- BRIEF -
Show every line of the data that includes the word "agent".

################

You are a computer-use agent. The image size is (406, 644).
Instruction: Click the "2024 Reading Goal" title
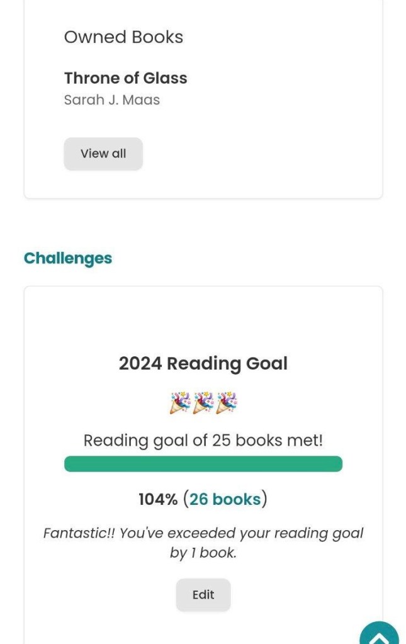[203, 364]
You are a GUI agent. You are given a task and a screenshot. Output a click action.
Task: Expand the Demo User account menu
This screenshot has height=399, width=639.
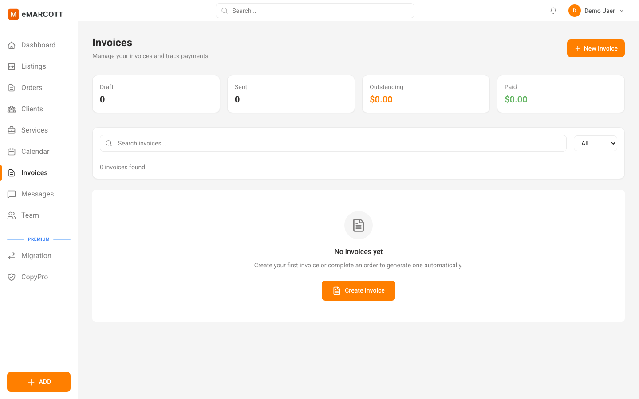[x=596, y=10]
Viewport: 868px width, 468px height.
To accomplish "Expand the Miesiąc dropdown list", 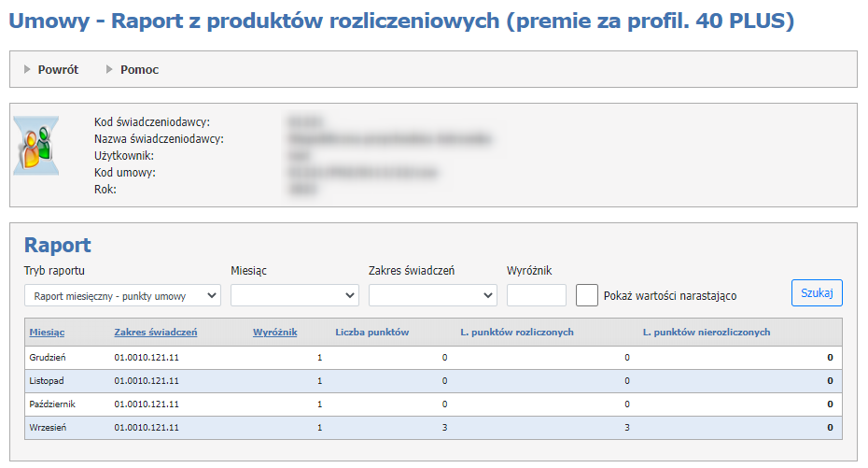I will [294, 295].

################

- TASK SOLUTION -
You are a computer-use agent. The image size is (406, 644).
You are a GUI agent. You are given a task and a screenshot. Output a click action.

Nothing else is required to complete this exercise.